Metadata-Version: 2.1
Name: tgscraper
Version: 0.1.2
Summary: Demo version of a package for easy telegram scraping
Home-page: https://github.com/timofeiryko/tgscraper
License: MIT
Author: Timofei Ryko
Author-email: timofei.ryko@gmail.com
Requires-Python: >=3.11,<4.0
Classifier: License :: OSI Approved :: MIT License
Classifier: Programming Language :: Python :: 3
Classifier: Programming Language :: Python :: 3.11
Requires-Dist: pydantic (>=1.10.4,<2.0.0)
Description-Content-Type: text/markdown

# tgscraper

This is a simple package to scrape data from Telegram channels (and other content in the future). It is based on the [Telethon](https://docs.telethon.dev/en/stable/).

It can be used as a CLI tool (saves scraped data to a CSV file) or as a Python package (returns pandas DataFrame).

## Installation

```bash
pip install tgscraper
```

To use it as a CLI, ptobably the best way to install tgscraper is just to clone this repository and run it from there. We use Poetry to manage dependencies and Python version. To install Poetry, follow the instructions [here](https://python-poetry.org/docs/#installation).
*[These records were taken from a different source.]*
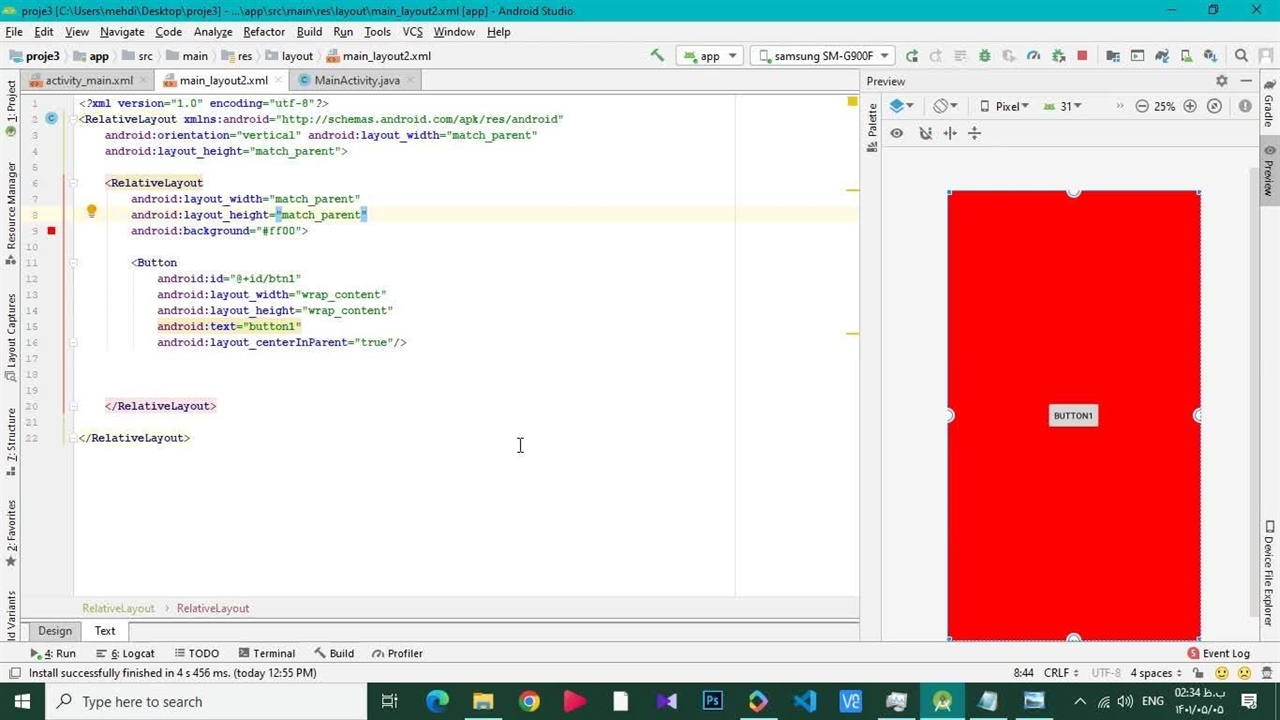This screenshot has width=1280, height=720.
Task: Open the Profiler gauge icon in toolbar
Action: click(x=1033, y=56)
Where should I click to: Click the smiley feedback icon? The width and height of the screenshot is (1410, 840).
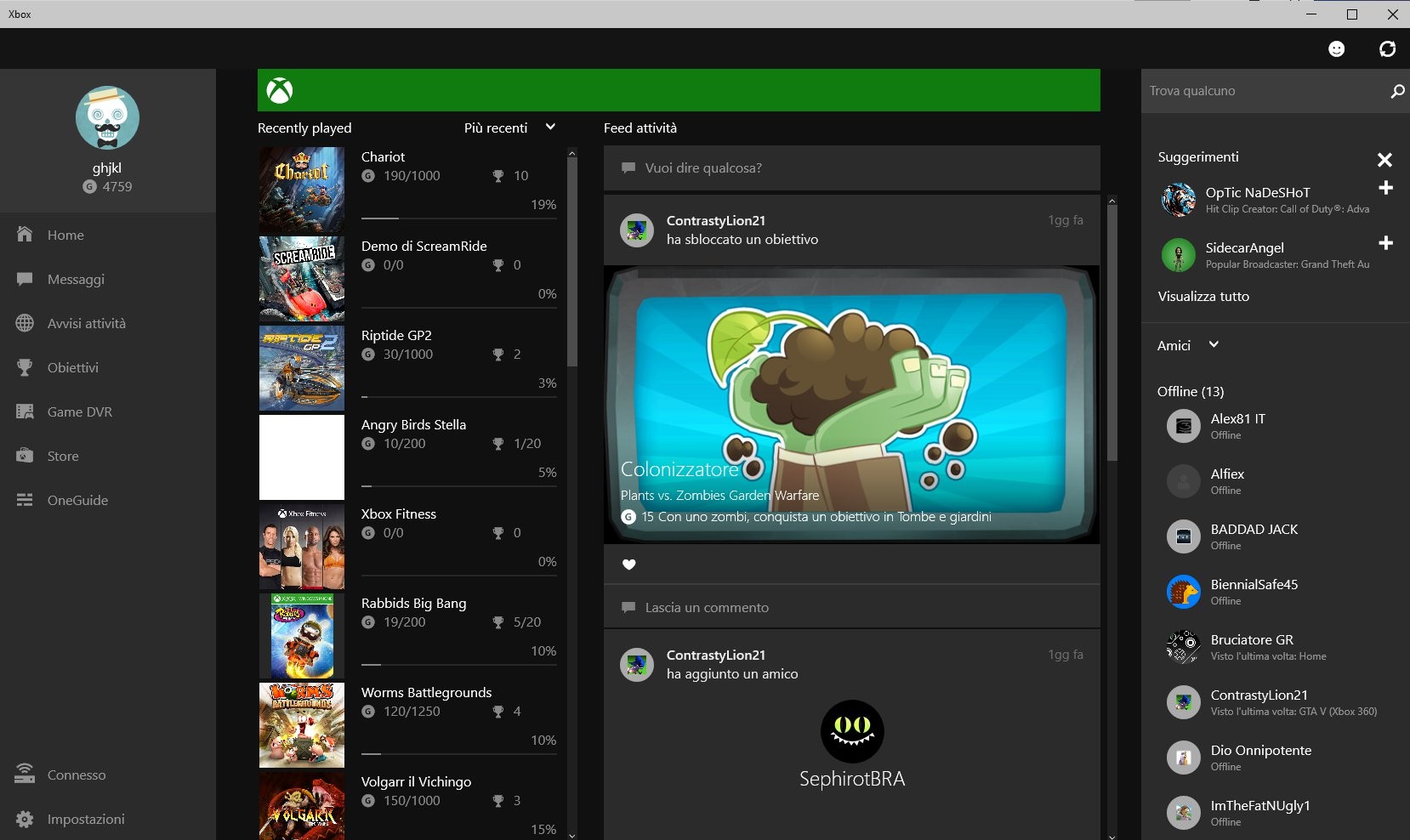click(1336, 49)
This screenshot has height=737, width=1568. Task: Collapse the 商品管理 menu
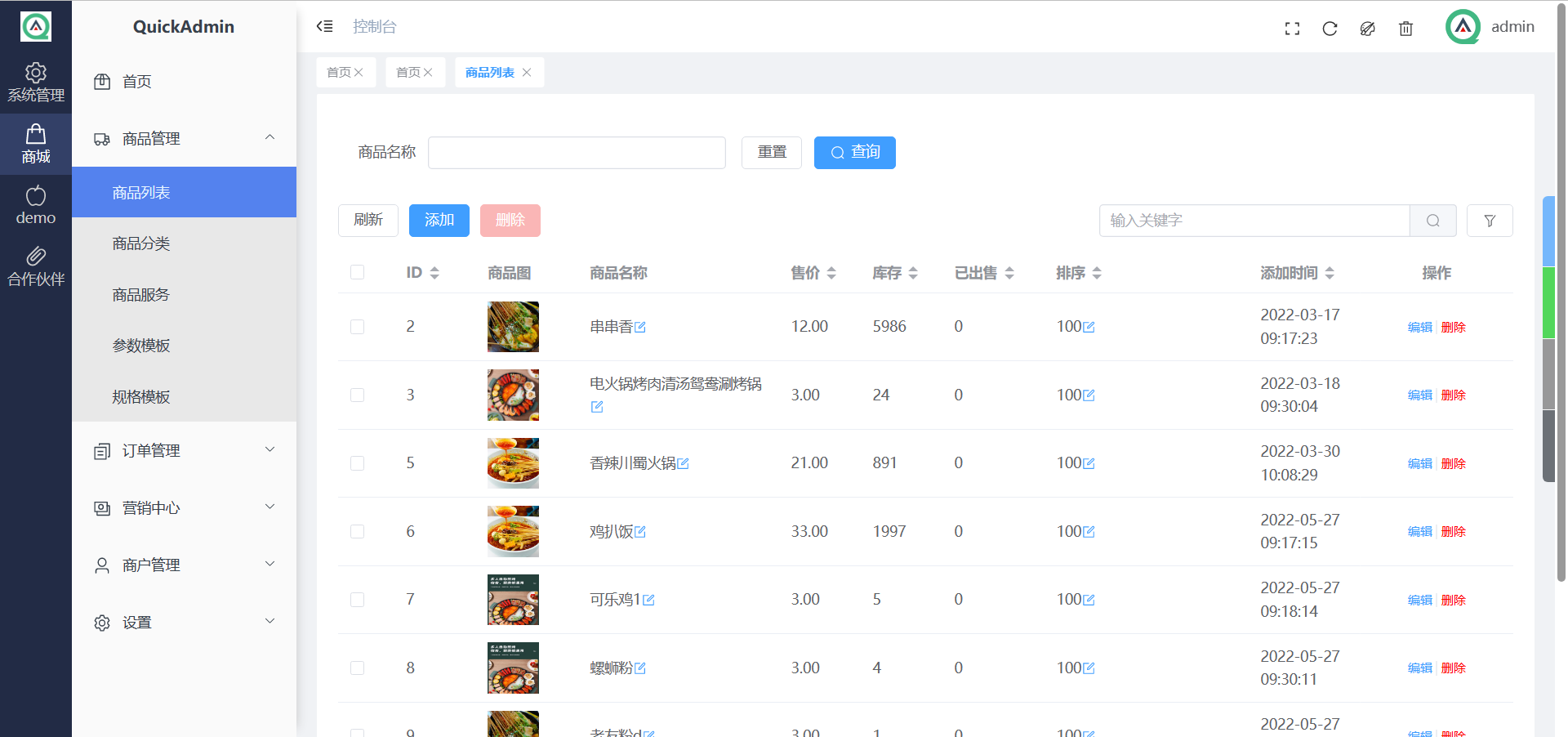(184, 139)
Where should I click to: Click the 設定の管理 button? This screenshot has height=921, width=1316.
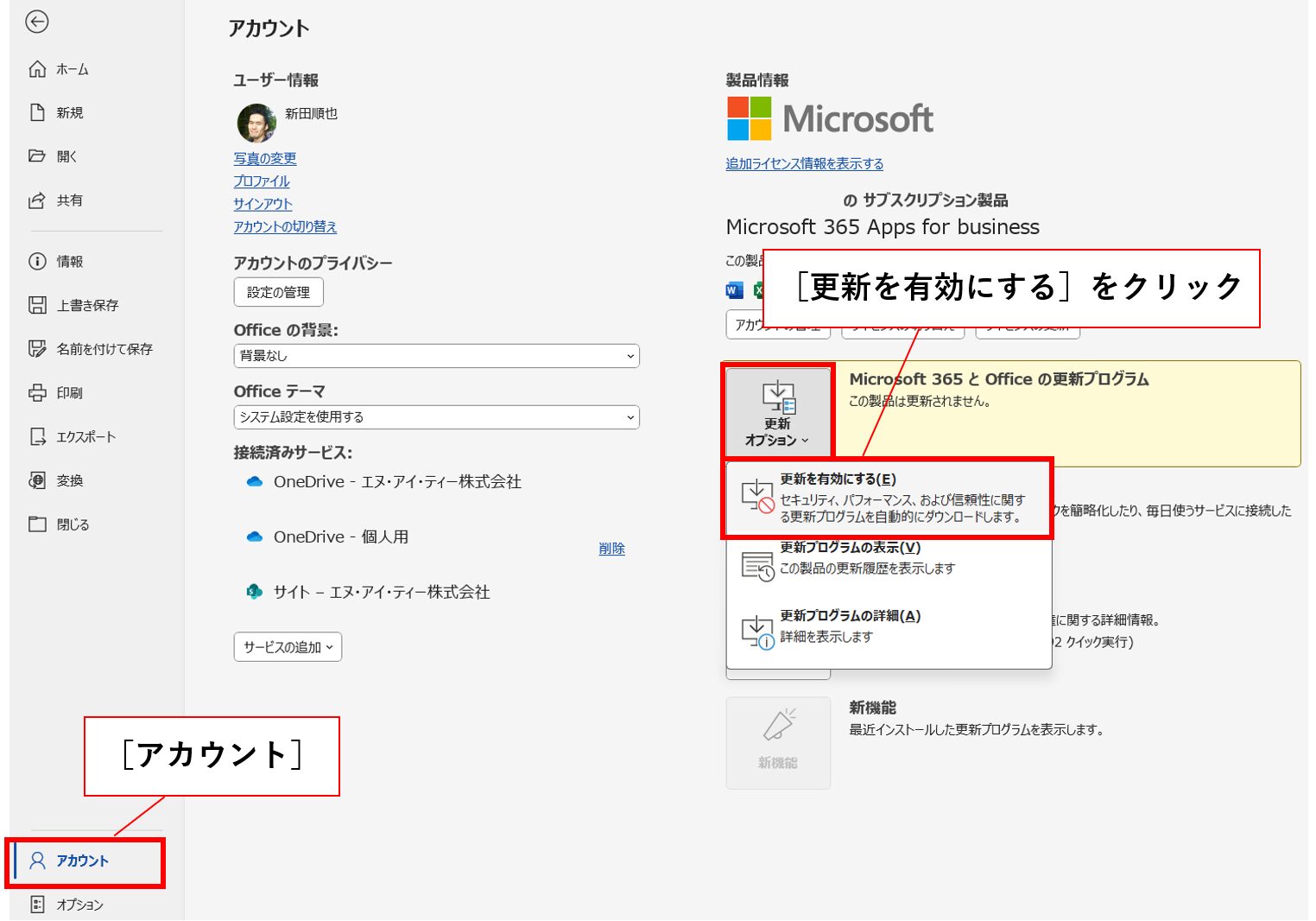pyautogui.click(x=278, y=293)
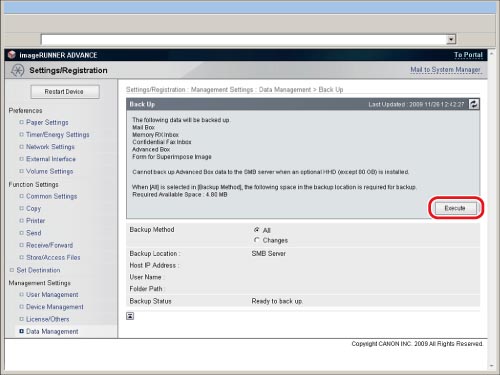Click inside the browser address field
Viewport: 500px width, 375px height.
coord(243,39)
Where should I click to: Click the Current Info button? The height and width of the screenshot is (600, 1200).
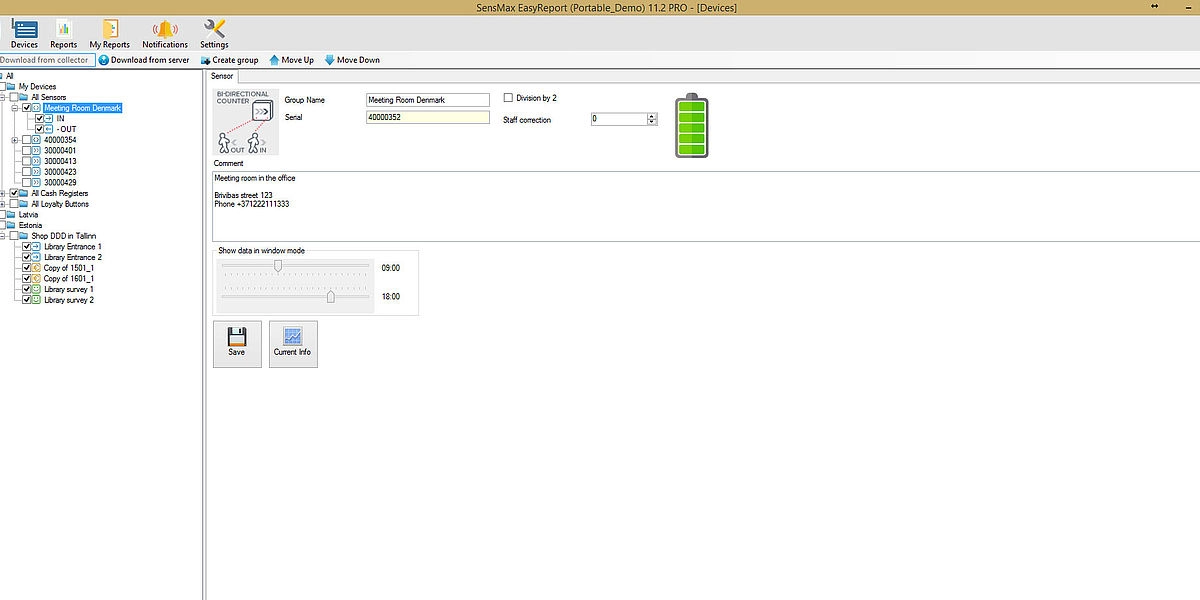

To run tgscraper as a script, you need Python 3.11 installed (otherwise, Poetry will probably fail to create an environment).

## Usage

### Provide API credentials

To run tgscraper you need to provide `tgs_config.toml` file with your API credentials in `tgscraper` directory. You can get them from [my.telegram.org](https://my.telegram.org/). List of channels you want to scrape is also required here. It looks like this (you can find an example in `tgs_config.toml.example` file)

```toml
[telegram]
# api_id = ID HERE (int)
# api_hash = HASH HERE (str)
# phone = PHONE HERE (str)
# username = USERNAME HERE (str)

[input]
channels = ["https://t.me/svtvnews"]
# You can include multiple channels here
```

Alternatively, you can use interactive mode to provide this information (it is enabled automatically if you don't provide `tgs_config.toml` file).

### Run the scraper as a CLI tool

We use Poetry to manage dependencies and build the package. To run the scraper as a CLI tool, you need to run it in Poetry's virtual environment. To do that, run the following command in the root directory of the project:

```bash
poetry run python tgscraper/tgscraper.py
```

The script will create a folder `output` in the root directory of the project if it doesn't exist and save the scraped data there. The name of the file will be the name of the channel.

Alternatively, you can use `poetry shell` to enter the virtual environment and run the scraper just as a regular Python script.

### Use in your code

After pip installing the package, you can use it in your code like this:

```python
from tgscraper import init, get_posts
import pandas as pd

# Client a Telegram client
client = init()
# Be aware that you can be prompted to enter your phone number and a code, sent to your Telegram account

# Get the posts from the channel into a pandas DataFrame
posts_df = await get_posts(client, link, limit=100)

# Do something with the data
posts_df.to_csv("posts.csv")
```

### Logging

By default, tgscraper saves the logs into `logs` directory, filenames are constructed from date and time. To customize the logging, you can use `BasicConfig` from `logging` module. For example, to log into console, you can use the following code:

```python
import logging
logging.basicConfig(level=logging.INFO)
```

You can also get the logger and customize it:

```python
logger = logging.getLogger("tgscraper")
# Do something with the logger
```

## Contribution

Feel free to open an issue or a pull request if you have any suggestions or found a bug.